The parsing of a message by bogofilter takes some time. After parsing, finding the spam and non-spam counts for each token takes additional time. Having to repeate these steps every time bogotune needed a score was slow. It was realized that parsing and look-up could be done once with the results being saved in a special format. Initially this was called the bogolex format because the work was done by piping bogolexer output to bogoutil and formatting the result. Since each processed message begins with the .MSG_COUNT token the format became knowns as the message count format. The convention is to use a .mc extension for these files.

How does bogotune work?

First it reads all the files into memory, i.e. the wordlist and the ham messages and the spam messages. From the wordlist tokens, it computes an initial robx value which is used in the initial scan of the messages to ensure they're usable.

Given the total number of messages in the test set, a target number of false positives is selected for use in determining spam cutoff values in the individual scans.

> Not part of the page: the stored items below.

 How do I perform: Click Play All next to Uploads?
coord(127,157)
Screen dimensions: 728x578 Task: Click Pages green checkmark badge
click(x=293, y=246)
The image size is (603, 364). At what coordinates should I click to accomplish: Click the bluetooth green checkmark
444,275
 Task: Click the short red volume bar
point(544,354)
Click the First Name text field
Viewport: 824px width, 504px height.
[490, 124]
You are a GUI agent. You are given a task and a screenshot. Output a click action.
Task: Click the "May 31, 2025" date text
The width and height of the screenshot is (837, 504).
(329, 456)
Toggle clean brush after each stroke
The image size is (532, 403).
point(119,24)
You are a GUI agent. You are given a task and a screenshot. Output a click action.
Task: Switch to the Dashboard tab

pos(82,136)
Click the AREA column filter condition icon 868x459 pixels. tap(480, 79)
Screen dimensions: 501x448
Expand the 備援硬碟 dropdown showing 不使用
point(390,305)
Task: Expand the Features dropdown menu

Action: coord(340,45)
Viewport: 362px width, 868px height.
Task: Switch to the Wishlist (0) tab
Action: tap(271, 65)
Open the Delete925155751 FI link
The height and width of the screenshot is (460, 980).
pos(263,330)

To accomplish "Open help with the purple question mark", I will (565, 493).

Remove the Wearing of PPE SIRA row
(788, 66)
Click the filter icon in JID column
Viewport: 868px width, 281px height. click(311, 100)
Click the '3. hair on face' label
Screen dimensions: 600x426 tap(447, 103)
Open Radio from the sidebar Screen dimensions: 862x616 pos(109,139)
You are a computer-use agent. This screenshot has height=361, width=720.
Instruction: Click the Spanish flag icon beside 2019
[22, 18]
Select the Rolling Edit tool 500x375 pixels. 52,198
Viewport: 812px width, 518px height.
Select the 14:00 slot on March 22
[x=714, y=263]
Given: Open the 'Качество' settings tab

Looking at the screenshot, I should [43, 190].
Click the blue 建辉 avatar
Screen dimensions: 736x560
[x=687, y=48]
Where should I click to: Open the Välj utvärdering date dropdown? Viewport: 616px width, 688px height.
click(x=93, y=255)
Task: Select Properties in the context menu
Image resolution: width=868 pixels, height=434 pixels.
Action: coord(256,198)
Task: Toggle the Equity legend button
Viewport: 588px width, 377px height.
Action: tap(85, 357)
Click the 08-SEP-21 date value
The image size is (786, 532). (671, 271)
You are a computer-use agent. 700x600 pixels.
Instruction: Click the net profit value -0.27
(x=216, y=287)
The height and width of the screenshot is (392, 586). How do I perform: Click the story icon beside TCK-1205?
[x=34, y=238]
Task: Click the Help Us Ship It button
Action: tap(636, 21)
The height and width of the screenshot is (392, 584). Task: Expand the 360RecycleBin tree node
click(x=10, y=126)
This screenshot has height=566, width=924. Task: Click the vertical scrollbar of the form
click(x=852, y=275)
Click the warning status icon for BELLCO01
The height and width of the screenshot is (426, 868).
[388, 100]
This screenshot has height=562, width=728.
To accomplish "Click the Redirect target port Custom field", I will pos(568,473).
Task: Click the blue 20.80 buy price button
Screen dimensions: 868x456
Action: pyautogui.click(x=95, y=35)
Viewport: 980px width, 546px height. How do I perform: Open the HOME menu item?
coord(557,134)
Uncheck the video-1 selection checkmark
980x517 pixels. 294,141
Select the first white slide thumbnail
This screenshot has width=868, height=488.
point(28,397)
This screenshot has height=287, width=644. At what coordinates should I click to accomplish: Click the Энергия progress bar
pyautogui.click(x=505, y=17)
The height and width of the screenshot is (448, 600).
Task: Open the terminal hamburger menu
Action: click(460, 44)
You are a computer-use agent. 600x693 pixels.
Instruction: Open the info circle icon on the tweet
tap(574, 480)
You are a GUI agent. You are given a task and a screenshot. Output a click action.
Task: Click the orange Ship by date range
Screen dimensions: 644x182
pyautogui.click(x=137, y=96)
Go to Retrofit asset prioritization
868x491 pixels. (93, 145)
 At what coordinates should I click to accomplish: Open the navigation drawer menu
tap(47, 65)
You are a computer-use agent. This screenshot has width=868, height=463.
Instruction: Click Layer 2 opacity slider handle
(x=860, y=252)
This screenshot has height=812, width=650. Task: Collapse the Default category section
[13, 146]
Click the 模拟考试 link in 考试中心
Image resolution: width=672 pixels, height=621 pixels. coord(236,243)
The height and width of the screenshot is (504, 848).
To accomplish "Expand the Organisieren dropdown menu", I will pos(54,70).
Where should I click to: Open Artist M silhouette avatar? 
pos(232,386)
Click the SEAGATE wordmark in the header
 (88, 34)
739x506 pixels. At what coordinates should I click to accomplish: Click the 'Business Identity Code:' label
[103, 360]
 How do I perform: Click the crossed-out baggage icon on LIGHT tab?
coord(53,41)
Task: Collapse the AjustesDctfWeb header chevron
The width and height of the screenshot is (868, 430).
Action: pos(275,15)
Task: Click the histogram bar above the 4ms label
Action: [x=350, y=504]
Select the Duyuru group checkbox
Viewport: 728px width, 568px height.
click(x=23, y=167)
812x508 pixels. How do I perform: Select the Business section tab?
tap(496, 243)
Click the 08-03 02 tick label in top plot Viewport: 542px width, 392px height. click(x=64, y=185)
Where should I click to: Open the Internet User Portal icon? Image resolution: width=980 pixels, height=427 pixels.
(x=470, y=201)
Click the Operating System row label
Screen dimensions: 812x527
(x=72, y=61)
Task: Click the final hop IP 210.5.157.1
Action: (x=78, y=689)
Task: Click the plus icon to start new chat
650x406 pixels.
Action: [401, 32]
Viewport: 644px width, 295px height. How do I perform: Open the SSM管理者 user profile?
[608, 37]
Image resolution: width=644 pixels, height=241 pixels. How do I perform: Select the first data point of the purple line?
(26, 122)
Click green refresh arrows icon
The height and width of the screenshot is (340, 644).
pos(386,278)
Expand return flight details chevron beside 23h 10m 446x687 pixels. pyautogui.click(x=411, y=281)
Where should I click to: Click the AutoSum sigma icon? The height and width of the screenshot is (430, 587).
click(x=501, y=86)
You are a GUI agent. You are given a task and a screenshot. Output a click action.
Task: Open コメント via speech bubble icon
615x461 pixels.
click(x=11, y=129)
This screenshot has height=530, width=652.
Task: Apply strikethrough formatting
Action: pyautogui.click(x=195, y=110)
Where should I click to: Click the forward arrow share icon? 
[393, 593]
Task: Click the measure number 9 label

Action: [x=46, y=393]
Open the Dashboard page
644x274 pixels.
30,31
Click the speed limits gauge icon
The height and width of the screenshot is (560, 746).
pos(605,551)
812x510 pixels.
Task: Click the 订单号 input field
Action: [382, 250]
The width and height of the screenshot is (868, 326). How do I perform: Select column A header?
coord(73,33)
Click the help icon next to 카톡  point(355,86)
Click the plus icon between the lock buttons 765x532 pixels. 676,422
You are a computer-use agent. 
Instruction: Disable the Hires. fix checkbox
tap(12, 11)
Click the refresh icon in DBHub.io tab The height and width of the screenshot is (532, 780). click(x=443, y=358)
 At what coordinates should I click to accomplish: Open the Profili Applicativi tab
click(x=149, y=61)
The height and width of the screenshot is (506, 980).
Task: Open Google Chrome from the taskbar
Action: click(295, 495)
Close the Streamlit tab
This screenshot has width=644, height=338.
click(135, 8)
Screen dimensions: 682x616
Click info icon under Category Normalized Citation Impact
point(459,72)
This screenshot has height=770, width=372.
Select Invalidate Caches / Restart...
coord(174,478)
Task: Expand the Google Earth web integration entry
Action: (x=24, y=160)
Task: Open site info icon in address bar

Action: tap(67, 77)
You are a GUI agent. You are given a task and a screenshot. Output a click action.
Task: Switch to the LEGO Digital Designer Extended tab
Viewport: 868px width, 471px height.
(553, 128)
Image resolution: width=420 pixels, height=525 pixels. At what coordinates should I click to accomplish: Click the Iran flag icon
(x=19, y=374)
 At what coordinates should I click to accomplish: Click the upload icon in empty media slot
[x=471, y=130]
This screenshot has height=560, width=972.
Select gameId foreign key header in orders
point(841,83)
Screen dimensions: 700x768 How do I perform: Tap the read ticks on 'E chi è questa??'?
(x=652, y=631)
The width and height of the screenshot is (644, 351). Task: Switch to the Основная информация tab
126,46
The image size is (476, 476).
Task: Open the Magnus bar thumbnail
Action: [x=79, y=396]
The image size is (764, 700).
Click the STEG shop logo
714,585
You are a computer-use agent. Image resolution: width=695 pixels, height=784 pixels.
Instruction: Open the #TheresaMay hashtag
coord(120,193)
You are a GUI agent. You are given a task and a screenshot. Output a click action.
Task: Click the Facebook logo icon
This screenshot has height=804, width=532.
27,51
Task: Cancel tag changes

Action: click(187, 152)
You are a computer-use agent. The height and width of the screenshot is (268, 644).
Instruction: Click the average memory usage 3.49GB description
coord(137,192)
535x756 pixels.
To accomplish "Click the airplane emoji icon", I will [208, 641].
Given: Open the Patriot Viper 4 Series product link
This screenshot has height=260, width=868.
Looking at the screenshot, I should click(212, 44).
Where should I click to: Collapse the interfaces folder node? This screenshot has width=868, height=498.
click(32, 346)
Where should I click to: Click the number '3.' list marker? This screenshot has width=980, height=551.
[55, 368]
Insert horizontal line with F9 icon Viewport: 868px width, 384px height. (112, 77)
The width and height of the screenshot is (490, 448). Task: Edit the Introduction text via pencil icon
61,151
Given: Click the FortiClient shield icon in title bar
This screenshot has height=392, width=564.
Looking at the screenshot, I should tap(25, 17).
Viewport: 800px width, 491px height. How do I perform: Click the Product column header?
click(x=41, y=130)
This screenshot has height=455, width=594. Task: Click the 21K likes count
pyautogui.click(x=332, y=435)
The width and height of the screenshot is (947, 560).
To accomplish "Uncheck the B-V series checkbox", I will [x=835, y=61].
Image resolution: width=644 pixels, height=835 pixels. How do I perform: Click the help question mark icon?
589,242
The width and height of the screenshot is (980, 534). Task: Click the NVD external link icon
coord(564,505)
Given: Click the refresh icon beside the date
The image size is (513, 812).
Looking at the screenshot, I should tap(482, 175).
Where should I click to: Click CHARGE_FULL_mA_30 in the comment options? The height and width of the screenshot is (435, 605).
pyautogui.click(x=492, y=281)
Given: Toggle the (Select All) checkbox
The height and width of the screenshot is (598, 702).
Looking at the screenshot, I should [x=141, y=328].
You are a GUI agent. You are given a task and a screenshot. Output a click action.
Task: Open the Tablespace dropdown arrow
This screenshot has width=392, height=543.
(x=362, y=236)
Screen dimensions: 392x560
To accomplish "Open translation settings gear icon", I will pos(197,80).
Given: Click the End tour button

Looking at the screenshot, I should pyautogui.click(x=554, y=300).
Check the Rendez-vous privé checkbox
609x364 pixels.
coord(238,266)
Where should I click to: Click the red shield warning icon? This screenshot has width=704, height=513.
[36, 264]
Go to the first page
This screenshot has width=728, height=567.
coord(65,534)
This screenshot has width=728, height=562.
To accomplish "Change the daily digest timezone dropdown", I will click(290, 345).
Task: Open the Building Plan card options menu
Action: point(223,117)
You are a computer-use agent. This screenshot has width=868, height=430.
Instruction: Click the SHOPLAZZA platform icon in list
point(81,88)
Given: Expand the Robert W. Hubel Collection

Then comes the coarse scan. Using 225 combinations of values chosen to span the potentially useful ranges for robs, robx, and min_dev, all the ham messages are scored and the target value is used to find a spam_cutoff score. Then the spam messages are scored and the false negatives are counted. The scan finishes with a listing of the ten best sets of parameters and their scores (false negative and false positive counts and percent).

From the results, the best non-outlying result is picked and these parameters become the starting point for the fine scan.

The fine scan, as the name suggests, scans the region (range of values of robs, robx and min_dev) surrounding the optimum found in the coarse scan, with smaller intervals so as to determine the optimum values more precisely.

How does bogotune ensure the messages it works with are numerous enough, and well enough classified, to deliver useful recommendations?

It has certain minimum requirements that it checks for as it starts up. It will complain (and halt) if there are fewer than 2,000 ham or 2,000 spam in the wordlist, or if there are fewer than 500 ham or 500 spam in the set of test messages. It will warn, but not halt, if there's too little scoring variation in the ham messages or the spam messages or if too many of the ham messages score as spam (or vice versa) on the initial pass. There are additional checks, but I'm sure you get the idea from these examples. For details, use the source :)

Can I tell bogotune to do its work even though it doesn't like the data?

No. At one time we had a -F option to force bogotune to run with unsuitable message data, but it was realized that this could be misleading and had little chance of being helpful. Bogotune will warn the operator if its conclusions are untrustworthy due to marginal input, and will not run if its input data are detectably inadequate.